Com o tempo e o apoio do “Seu Milton”, que o deixava cumprir horas de voo no Comanche, Loureiro se tornou comandante da frota da Transzero e passou a voar também para Ayrton, ainda em começo de carreira. “Não dava para saber que ele se tornaria o Senna. Na época, a gente pousava em Congonhas e ele sempre me oferecia carona, era caminho. Pois é, quem pode dizer que teve o Senna de motorista, numa perua da Mercedes, aquela azul (risos)?”, brinca o piloto, que continuou trabalhando para a família por mais 18 anos depois da morte de Ayrton.
Nelson Loureiro acompanhou de perto a trajetória de Senna desde o princípio, dentro e fora das pistas. Costumava dar força para o campeão em seus badalados namoros. “Seu Milton era muito severo, não gostava que o Ayrton usasse o helicóptero sem necessidade. Mas, de vez em quando, por uma causa nobre, quebrávamos essa regra. Eu levava bilhetes da Adriane Galisteu para ele e depois entregava mensagens dele para ela, uma espécie de correio aéreo elegante”, confidencia o piloto, que recebeu do casal o apelido de “Nersu da Capitinga”, em alusão a um personagem humorístico de então. “Com a Xuxa, na primeira vez que pousamos na casa dela, contrariando a ordem do Ayrton, cortei o motor da aeronave e disse: ‘Vai lá, você não tem tempo para cerimônias, temos de voltar para os treinos’. Ele era realmente muito tímido”.
O aviador Senna teve outros instrutores, mas Loureiro foi o mais próximo. Ele cuidou dos trâmites para o piloto de Fórmula 1 fazer tanto o exame médico quanto o teórico até tirar o brevê com o prático. “Embora já fosse muito famoso, a única regalia que o Ayrton teve foi uma banca especial em Brasília, em 1992, para checar o teórico, por causa de agenda. O teste prático foi complicado, no meio de uma negociação dura com a McLaren. O coronel Fiúza, preocupado com a responsabilidade que tinha sobre os ombros, incluiu manobras como autorrotação a 180 e 360 graus, simulação de pane hidráulica e pouso corrido. Tinha coisa que nem eu sabia. No final, deu certo, o voo em Tatuí transcorreu sem anormalidades e a licença de piloto de helicóptero, um sonho antigo do Ayrton, saiu”, relata Nelson Loureiro, que devolveu a carteira para a família, mas guarda cópias em tamanho grande do exame médico e do brevê enquadradas.
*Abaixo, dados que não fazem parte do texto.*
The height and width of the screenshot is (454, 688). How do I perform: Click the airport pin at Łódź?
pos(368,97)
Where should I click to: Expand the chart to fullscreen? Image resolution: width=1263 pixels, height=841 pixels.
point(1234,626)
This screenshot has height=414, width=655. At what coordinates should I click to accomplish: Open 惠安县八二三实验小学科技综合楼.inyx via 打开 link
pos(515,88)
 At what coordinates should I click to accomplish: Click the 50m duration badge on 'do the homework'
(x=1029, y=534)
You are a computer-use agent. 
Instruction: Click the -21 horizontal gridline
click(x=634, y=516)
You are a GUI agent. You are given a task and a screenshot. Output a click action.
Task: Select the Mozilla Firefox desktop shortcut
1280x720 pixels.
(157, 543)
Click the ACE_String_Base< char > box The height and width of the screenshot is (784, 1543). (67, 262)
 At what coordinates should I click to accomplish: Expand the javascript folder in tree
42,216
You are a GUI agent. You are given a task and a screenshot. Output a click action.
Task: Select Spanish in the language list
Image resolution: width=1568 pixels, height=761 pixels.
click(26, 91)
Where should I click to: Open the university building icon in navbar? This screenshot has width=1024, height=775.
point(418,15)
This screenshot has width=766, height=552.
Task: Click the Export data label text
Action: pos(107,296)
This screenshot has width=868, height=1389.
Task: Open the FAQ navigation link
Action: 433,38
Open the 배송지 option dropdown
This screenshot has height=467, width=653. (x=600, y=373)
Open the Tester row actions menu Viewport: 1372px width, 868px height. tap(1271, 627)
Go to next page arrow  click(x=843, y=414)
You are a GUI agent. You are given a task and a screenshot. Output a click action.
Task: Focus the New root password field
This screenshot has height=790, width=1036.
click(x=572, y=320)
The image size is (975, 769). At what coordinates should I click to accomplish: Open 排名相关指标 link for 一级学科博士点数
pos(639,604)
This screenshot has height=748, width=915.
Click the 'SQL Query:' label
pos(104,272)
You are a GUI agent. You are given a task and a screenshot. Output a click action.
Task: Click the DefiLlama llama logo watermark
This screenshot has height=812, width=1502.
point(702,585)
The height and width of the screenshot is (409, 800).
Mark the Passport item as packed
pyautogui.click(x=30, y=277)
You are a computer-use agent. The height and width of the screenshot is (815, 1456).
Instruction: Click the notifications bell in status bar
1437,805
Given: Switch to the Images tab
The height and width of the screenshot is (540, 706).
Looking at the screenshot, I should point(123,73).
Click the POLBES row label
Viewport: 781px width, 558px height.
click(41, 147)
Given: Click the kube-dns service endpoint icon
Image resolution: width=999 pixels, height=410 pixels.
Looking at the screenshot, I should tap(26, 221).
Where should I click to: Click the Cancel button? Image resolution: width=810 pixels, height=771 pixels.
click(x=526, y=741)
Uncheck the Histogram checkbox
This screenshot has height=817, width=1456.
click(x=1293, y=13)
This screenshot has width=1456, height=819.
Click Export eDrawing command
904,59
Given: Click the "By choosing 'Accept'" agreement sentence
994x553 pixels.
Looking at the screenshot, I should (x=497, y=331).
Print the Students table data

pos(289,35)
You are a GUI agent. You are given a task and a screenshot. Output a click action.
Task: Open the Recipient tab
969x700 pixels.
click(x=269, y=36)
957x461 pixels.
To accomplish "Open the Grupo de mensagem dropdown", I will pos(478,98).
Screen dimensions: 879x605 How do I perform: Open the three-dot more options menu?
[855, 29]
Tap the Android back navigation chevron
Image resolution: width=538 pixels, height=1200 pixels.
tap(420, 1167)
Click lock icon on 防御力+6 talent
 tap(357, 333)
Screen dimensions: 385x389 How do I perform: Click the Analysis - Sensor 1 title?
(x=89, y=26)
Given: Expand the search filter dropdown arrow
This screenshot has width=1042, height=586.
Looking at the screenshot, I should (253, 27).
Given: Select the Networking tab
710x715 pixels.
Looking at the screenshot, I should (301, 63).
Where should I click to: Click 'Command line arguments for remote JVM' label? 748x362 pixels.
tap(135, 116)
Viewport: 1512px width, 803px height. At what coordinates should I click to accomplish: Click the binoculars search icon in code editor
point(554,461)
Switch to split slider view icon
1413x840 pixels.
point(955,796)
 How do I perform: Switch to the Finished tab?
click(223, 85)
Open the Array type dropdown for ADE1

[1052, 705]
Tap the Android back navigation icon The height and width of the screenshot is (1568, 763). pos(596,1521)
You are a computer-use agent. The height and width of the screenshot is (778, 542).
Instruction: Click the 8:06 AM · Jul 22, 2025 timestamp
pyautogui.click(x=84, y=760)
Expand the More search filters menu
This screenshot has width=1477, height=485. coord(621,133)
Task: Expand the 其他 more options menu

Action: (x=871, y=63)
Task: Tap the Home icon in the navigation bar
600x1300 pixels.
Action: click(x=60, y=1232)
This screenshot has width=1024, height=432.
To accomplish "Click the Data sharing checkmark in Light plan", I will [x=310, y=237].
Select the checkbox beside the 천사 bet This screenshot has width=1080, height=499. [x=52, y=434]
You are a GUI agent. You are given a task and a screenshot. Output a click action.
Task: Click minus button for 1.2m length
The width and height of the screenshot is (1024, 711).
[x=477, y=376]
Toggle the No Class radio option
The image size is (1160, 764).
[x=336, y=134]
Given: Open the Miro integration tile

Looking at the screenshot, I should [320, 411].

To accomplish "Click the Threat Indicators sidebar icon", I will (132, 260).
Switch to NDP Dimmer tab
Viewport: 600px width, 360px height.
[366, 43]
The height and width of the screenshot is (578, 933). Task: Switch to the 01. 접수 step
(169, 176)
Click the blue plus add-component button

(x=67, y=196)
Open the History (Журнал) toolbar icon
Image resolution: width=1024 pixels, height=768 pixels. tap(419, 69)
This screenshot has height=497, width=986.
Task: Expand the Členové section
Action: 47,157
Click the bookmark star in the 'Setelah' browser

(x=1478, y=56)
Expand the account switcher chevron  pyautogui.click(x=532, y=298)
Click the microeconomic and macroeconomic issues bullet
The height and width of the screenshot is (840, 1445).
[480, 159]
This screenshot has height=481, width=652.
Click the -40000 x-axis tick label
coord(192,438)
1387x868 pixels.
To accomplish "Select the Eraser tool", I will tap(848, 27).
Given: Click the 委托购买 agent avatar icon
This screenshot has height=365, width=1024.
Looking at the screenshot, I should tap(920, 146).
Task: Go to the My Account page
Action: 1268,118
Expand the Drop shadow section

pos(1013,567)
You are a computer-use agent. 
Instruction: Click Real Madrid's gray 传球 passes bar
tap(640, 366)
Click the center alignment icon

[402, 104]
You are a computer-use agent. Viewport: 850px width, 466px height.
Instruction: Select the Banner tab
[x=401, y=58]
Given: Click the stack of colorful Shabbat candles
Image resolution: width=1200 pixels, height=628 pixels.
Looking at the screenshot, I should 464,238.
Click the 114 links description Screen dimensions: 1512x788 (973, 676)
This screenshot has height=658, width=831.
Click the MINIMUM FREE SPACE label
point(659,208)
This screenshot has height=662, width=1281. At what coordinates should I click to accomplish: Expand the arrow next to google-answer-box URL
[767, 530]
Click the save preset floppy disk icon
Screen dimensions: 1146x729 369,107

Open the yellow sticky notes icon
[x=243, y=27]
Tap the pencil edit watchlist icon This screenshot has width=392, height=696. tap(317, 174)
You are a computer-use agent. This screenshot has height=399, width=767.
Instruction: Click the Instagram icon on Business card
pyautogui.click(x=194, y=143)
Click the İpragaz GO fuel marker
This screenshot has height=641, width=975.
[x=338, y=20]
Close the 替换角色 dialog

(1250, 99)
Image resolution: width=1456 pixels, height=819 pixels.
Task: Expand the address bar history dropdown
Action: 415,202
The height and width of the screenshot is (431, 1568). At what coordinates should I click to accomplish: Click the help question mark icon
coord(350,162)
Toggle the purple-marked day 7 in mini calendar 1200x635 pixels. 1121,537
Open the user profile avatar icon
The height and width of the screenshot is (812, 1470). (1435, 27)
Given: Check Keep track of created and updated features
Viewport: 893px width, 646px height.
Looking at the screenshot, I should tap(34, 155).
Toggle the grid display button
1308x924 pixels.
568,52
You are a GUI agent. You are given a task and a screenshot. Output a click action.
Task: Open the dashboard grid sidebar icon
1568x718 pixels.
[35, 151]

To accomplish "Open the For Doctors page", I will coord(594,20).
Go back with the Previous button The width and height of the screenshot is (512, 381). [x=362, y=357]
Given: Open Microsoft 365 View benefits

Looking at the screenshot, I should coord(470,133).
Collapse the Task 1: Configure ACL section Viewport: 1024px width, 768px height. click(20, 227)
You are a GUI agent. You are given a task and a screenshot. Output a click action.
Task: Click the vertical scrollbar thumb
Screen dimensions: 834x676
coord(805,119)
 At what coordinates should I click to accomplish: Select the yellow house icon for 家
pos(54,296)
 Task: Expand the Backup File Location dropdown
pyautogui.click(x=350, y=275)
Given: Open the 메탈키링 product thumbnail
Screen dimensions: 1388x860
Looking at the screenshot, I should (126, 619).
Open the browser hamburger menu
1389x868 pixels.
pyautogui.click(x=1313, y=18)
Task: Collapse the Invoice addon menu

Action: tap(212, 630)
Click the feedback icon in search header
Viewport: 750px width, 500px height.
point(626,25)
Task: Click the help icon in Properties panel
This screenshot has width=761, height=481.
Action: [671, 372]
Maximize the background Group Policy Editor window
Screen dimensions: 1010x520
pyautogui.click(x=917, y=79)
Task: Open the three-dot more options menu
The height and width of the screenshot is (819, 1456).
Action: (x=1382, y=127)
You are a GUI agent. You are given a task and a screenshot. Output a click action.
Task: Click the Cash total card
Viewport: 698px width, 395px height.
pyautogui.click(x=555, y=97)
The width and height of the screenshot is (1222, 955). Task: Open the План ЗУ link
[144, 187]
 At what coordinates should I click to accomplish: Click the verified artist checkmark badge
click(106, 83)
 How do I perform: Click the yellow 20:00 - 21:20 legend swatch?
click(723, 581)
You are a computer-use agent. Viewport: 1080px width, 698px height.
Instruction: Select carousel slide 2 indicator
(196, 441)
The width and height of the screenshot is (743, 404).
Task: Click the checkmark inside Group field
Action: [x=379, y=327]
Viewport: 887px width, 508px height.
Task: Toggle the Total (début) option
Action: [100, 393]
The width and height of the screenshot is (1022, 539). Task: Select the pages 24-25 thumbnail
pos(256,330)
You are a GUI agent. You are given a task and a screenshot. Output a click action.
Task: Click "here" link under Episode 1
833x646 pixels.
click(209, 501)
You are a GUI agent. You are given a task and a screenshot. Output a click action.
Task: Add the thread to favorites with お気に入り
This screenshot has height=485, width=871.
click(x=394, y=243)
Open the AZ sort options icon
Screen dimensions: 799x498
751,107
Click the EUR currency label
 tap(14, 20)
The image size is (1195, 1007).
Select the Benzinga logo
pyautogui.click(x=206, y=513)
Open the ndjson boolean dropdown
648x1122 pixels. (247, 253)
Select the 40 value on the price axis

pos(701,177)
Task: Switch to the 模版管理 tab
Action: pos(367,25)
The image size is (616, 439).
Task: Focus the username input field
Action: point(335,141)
No mesmo ano em que obteve a licença, Senna decidiu comprar um avião. Nelson achou um King Air na Alemanha, um F-90, e foi buscá-lo. Fez apenas pintura e interior e cravou na matrícula “PT-ASN”, as iniciais de Ayrton Senna e Nelson. Tanta cumplicidade não podia dar em outra coisa, gostavam de pregar peças em todo mundo. “Ele tinha um amigo muito medroso, com pavor de voar. Uma vez escondemos uma garrafa de uísque pela metade embaixo do assento e, no meio do voo, o Ayrton pega a bebida e grita: ‘Voltou a beber, Nelson, não é possível, olha o risco que estamos correndo’. Dá para imaginar o desespero do nosso passageiro no banco de trás?”.
A despedida do amigo não poderia ser mais simbólica, aconteceu no dia do enterro de Senna, ao sobrevoar inesperadamente o cortejo em homenagem ao ídolo pelas ruas de São Paulo. “Quando vi aquela multidão seguindo o carro do Corpo de Bombeiros, o coração disparou, achei que não fosse conseguir controlar o helicóptero. Tive de inventar uma desculpa para pousar a aeronave o mais rápido possível”.